Posted in Articles, Literary/Artistic Criticism, Media Archive, Passing, United States, Women on 2021-11-13 00:36Z by Steven

The Passing Trailer Highlights That Race Is A Delusion

Refinery29
2021-09-24

Nylah Burton

Photo: Courtesy of Netflix.

“Race is a delusion,” my friend sighed. We had been discussing passing, the act of someone from one race being accepted or perceived as a member of another, usually a marginalized race to white. After numerous anecdotes about the ridiculous race science-y tactics — gauging the slope of a nose is a popular one — that people employed to categorize others, this was our conclusion.

A week later, our Twitter timelines were scattered with comments on a tantalizing trailer for Passing, a forthcoming Netflix movie based on Nella Larsen’s 1929 novella of the same name. The film, which will be released on November 10, stars Ruth Negga as Clare and Tessa Thompson as Irene. According to Larson’s original story, both Clare and Irene are supposed to be white-passing.

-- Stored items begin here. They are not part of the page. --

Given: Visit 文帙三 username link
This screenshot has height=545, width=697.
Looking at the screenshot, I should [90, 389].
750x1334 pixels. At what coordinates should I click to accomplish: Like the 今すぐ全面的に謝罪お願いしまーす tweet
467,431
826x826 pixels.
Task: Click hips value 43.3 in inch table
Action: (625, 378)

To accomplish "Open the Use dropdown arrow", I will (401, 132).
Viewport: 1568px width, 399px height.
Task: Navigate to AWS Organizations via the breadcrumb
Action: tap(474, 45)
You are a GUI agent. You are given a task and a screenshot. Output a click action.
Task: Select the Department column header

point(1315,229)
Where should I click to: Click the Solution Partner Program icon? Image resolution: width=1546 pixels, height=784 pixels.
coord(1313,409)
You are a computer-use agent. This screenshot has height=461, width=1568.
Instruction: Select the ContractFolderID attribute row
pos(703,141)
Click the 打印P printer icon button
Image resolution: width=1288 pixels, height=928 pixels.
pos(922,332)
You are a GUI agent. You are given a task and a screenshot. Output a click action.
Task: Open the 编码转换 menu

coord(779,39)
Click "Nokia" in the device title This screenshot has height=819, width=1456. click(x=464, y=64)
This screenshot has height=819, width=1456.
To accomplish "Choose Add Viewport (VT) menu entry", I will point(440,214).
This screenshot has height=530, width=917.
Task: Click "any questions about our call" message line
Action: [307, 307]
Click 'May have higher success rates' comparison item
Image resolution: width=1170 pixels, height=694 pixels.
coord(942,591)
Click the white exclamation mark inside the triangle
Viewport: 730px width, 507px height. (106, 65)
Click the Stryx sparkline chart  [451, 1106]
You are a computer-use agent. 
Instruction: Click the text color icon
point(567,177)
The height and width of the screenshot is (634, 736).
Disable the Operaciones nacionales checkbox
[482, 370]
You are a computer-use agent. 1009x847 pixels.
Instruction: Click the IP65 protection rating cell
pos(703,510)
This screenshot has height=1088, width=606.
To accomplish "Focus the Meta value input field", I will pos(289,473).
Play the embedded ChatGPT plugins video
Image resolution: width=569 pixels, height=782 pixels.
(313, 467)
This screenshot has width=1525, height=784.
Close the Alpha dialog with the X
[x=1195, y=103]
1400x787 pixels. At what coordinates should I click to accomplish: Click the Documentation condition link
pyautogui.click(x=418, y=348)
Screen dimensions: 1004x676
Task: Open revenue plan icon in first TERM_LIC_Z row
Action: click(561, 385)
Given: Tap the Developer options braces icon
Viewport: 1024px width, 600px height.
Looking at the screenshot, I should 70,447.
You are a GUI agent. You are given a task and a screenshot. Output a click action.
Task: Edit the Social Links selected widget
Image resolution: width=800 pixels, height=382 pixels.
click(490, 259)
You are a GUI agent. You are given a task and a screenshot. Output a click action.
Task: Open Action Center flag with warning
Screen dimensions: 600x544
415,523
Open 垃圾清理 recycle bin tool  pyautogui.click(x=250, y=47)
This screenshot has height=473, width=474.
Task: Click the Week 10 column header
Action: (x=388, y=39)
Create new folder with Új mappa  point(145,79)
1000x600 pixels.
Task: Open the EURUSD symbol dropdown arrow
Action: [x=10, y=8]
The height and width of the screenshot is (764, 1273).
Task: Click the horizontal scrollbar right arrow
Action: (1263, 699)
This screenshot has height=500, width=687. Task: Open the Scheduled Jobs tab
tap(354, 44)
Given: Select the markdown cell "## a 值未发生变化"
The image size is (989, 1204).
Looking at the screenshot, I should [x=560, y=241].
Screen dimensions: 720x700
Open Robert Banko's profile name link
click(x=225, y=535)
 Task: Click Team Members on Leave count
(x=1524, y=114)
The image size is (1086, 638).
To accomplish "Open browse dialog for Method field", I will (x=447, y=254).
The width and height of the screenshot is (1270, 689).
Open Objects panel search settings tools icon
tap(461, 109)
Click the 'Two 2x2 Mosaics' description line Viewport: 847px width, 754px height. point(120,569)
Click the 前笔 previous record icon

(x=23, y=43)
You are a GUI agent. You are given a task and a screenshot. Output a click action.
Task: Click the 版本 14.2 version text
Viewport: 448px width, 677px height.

Still, no matter how good their acting is, Negga and Thompson are not Clare and Irene. They’re not “dark-white” or “olive-skinned” characters on a page onto which we can project our own individual images. They’re flesh and bone people that the public solidly recognizes as Black women. There’s no real chance of delusion because we already feel in the know. Because of that, Twitter debated whether these two women could actually be white-passing. For many, the idea was ridiculous. They pointed out the features of Negga and Thompson’s flesh and bone — their skin, the shape of their noses, the curl of their baby hairs — to say it was impossible that these two women could have passed for white in the 1920s…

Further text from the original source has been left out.